Use plain, specific language. Describe what you actually did, in words you’d actually use. The goal is to sound like a competent professional, not like a press release.
If the polishing step feels impossible
Sometimes you write a note, try to turn it into a bullet, and nothing sounds right. You rewrite it four times and each version feels worse than the last. You start wondering if maybe you didn’t actually do anything worth putting on a resume.
That feeling is normal, and it’s almost never accurate. What’s happening is that stress and self-doubt are making the editing process harder than it needs to be. You’re rejecting every version before you’ve even finished writing it.
Two things help:
First, separate writing from editing. Get all your rough notes down without trying to polish them. Close the document. Come back the next day and edit with fresh eyes. The gap between drafts is where the best editing happens because your brain has stopped overthinking.

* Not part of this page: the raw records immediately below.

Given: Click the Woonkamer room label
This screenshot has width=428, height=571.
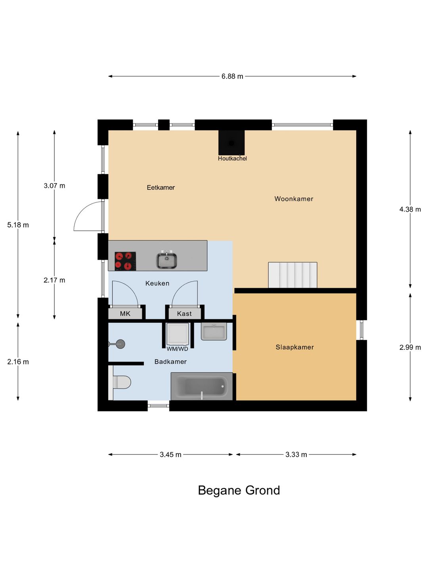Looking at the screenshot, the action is point(294,199).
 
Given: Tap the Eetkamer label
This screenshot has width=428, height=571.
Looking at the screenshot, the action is point(160,188).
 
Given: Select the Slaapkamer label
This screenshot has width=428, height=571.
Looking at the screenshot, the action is point(295,347).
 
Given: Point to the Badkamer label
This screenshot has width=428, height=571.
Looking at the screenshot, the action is point(170,362).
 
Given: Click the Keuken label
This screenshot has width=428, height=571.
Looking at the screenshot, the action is point(157,283).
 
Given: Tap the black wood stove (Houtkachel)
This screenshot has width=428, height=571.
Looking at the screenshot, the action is point(231,143).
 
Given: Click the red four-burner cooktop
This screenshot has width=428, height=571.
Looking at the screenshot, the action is point(125,261).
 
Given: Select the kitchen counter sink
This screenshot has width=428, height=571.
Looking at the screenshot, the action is point(166,260).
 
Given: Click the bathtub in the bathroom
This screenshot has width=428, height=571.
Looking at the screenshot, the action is point(202,386).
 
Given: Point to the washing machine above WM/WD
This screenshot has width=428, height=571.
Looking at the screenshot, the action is point(178,334).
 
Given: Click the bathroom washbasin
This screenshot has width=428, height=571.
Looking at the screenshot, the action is point(214,331).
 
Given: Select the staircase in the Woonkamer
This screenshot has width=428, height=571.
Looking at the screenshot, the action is point(292,275).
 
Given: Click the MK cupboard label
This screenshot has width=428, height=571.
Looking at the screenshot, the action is point(125,314).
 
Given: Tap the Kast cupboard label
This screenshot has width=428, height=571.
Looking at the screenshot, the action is point(184,314).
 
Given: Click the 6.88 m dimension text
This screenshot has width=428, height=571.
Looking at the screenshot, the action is point(232,76).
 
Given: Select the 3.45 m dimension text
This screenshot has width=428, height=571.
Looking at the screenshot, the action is point(170,454).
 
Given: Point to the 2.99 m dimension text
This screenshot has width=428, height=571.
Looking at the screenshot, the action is point(410,347).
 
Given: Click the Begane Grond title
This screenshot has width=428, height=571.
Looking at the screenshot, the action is point(239,491).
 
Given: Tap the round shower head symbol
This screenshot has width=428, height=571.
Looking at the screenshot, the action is point(120,344).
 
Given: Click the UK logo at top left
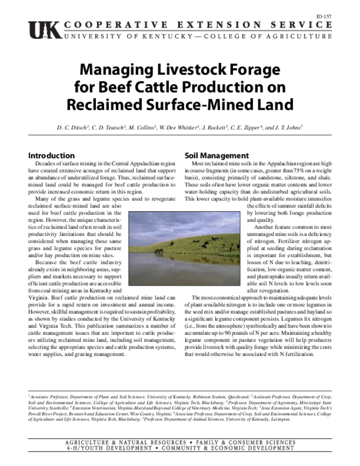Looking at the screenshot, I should tap(44, 30).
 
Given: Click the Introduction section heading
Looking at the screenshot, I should tap(51, 156).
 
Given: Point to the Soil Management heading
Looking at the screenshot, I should tap(217, 156).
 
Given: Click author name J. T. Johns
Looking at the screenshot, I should tap(289, 128).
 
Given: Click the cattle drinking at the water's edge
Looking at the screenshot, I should tap(158, 251).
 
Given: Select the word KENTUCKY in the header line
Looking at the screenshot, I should tap(145, 36).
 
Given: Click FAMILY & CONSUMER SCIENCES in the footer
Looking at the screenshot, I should tap(246, 442).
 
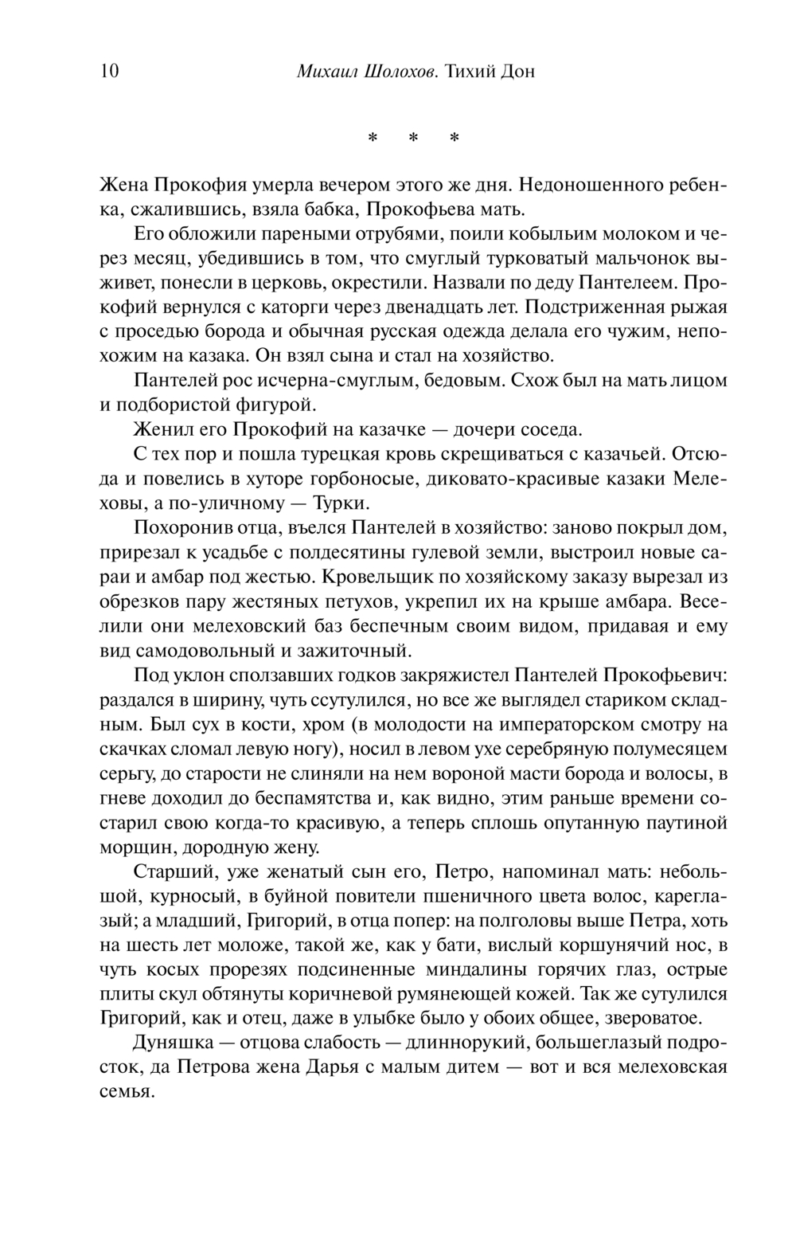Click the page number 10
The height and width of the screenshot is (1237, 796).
tap(109, 72)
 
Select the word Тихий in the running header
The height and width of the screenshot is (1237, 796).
tap(470, 72)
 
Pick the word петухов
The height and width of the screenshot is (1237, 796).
tap(357, 601)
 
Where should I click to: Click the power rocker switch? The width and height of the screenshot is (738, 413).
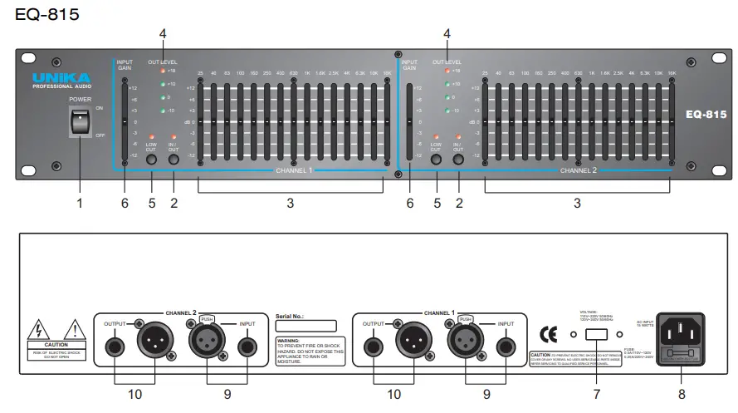(79, 125)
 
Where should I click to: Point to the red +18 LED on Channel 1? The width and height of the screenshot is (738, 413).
(164, 71)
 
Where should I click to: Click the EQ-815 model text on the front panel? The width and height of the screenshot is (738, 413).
(705, 116)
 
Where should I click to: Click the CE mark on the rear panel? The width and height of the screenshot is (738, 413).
(548, 335)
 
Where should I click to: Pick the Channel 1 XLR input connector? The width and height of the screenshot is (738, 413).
(463, 341)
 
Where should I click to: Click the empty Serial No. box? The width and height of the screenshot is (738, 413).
(305, 327)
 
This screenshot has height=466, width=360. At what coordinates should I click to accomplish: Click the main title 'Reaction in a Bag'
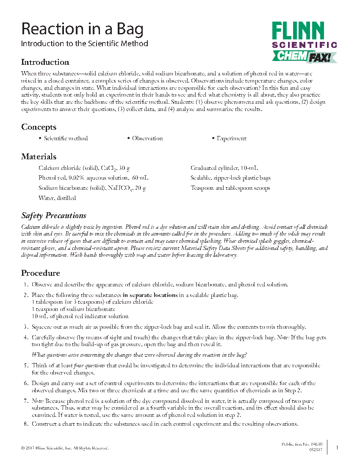coord(83,29)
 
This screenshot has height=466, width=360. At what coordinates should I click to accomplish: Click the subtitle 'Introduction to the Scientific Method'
coord(85,43)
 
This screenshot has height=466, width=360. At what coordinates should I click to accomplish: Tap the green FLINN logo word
coord(298,31)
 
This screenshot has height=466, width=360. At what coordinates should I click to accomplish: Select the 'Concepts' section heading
coord(39,127)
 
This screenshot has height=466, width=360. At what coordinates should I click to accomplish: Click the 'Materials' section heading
coord(39,157)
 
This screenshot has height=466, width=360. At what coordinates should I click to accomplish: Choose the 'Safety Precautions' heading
coord(54,216)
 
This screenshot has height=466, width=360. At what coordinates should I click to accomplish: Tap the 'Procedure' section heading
coord(41,273)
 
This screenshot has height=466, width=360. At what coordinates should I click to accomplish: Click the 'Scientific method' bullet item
coord(66,139)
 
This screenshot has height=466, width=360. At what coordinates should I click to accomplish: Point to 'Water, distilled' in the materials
coord(57,198)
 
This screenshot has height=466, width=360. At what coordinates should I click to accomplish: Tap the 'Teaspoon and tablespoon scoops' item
coord(230,188)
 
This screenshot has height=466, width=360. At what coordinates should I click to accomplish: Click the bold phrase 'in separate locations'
coord(150,295)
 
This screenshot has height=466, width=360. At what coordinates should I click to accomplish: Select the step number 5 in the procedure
coord(26,365)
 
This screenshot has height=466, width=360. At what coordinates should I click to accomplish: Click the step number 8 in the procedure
coord(26,424)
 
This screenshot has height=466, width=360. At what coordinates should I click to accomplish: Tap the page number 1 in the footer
coord(337,447)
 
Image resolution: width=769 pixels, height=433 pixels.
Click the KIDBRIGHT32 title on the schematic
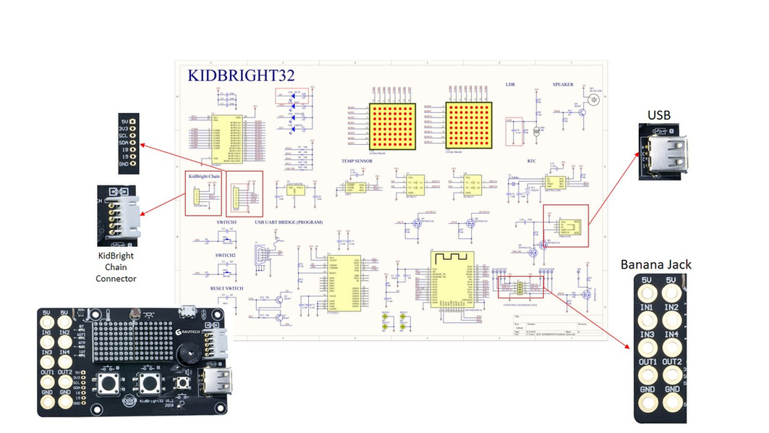[x=241, y=75]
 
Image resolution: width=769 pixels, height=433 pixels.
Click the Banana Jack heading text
[x=655, y=264]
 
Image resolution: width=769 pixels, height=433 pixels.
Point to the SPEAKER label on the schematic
[x=563, y=85]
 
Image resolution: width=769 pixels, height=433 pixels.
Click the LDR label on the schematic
[x=510, y=85]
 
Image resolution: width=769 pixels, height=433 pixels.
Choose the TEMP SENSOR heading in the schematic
[x=357, y=161]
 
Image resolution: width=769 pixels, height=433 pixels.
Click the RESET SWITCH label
[x=226, y=287]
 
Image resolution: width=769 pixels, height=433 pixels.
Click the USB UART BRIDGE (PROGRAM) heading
[x=288, y=222]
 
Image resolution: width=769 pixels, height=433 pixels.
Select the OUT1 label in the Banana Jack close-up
[x=647, y=361]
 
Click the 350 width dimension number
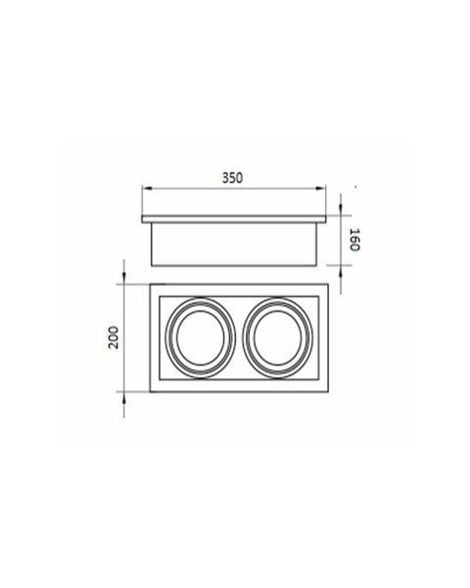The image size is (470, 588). pyautogui.click(x=232, y=177)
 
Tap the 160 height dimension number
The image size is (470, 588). pyautogui.click(x=354, y=239)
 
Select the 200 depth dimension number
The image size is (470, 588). pyautogui.click(x=114, y=338)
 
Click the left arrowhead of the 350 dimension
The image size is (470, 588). pyautogui.click(x=147, y=188)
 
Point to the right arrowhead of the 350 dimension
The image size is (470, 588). pyautogui.click(x=321, y=188)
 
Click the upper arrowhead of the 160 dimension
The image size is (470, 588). pyautogui.click(x=341, y=210)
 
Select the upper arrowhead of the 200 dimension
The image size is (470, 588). pyautogui.click(x=124, y=278)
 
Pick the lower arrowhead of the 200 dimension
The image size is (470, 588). pyautogui.click(x=124, y=398)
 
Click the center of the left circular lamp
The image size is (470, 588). pyautogui.click(x=201, y=338)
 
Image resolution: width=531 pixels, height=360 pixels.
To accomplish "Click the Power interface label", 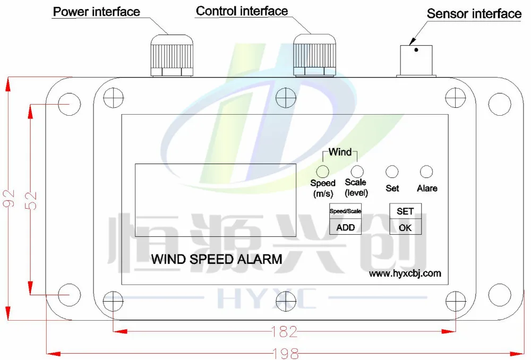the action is coord(96,11).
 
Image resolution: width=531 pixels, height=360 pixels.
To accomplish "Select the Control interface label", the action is coord(242,11).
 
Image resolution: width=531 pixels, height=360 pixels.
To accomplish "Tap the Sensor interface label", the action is coord(474,13).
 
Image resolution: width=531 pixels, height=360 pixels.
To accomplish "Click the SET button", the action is coord(405,211).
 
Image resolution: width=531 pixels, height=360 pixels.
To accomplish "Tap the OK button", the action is coord(405,228).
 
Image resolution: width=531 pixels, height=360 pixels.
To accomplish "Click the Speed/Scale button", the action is coord(345,211).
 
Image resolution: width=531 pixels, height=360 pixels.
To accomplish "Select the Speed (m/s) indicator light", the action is coord(322,171).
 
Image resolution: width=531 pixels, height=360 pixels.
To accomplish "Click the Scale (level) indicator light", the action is coord(357,171).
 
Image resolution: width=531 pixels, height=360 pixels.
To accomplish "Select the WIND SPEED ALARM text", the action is coord(216,260).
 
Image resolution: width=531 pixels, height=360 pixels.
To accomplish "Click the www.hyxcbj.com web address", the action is coord(405,273).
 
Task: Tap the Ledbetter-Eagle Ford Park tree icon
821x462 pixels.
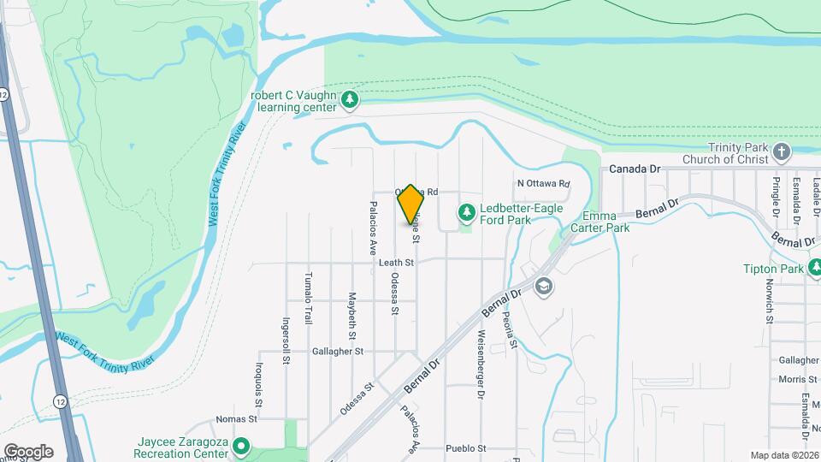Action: [467, 210]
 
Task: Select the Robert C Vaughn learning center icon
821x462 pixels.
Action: [349, 100]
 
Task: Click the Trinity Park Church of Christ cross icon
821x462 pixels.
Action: [781, 153]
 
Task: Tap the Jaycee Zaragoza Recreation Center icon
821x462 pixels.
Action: [241, 447]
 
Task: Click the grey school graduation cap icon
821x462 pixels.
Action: [542, 286]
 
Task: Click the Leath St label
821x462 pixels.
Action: [396, 263]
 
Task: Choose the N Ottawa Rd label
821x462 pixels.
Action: [543, 184]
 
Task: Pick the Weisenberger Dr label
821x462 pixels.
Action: [481, 364]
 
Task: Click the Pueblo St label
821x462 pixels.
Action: [465, 448]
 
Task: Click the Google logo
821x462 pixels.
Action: [28, 451]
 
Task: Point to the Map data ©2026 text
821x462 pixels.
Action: [784, 455]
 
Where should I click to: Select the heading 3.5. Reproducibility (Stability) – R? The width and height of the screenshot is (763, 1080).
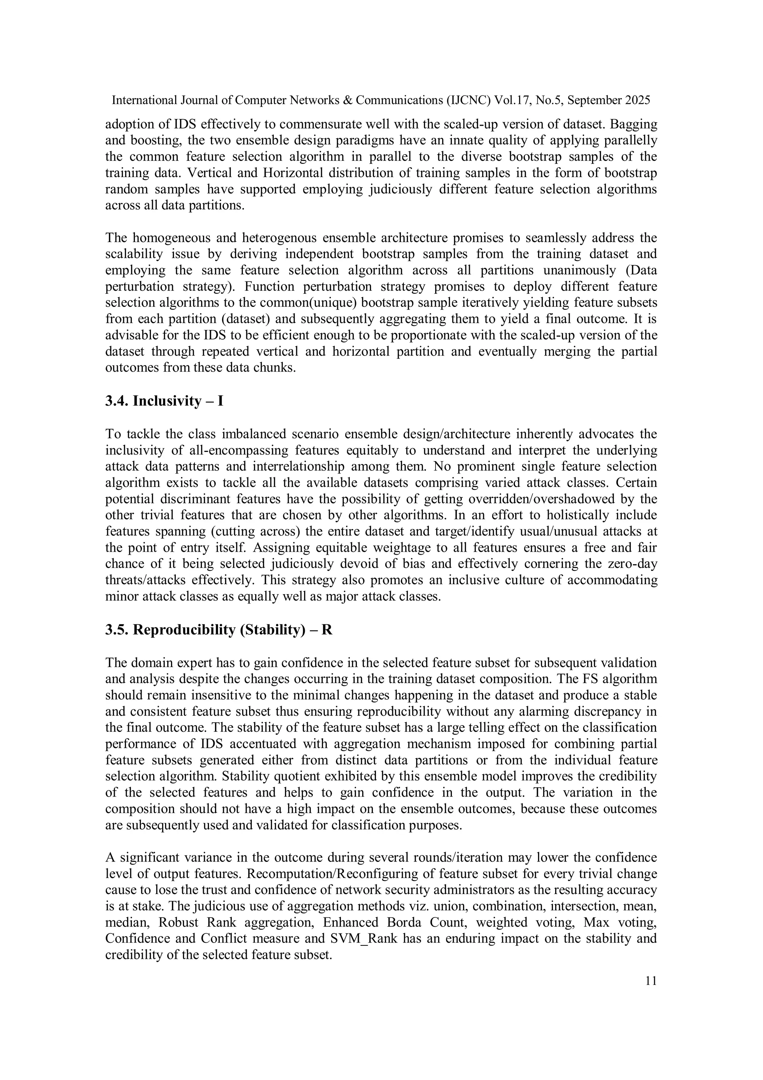tap(219, 630)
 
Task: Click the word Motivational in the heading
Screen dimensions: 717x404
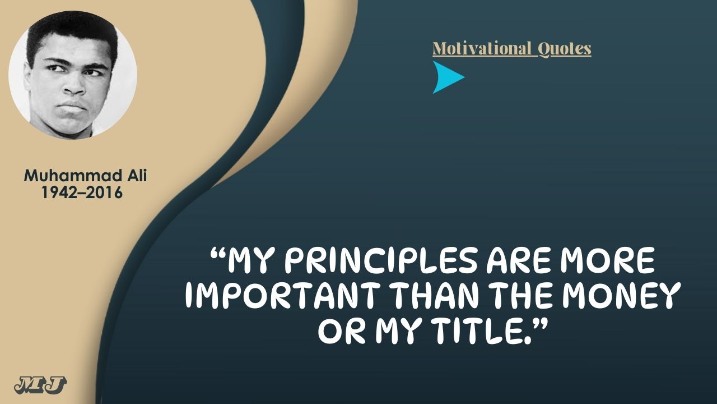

Second, lower your standard for the first pass. Your rough bullet doesn’t need to be good. It needs to exist. “I did some stuff with backend systems” is a valid first draft. You’ll turn it into “Worked on backend services supporting production systems at scale” on the second pass. But you can’t get to the second version without writing the first one.
A quick process you can use right now
- Open a blank note. Write down everything you did at your most recent role in plain language. Don’t edit. Don’t polish. Just dump.
- For each note, add one piece of context: who used it, how big it was, or what happened as a result.
- Clean up the language. Replace shorthand with full phrases. Replace vague descriptions with specific ones.
- Read each bullet out loud. Does it sound like something you’d say in a conversation? If it sounds like a robot wrote it, simplify.
- Check that no two bullets start the same way. Vary the structure.
That’s it. Five steps. You can do the whole thing for one role in about 20 minutes.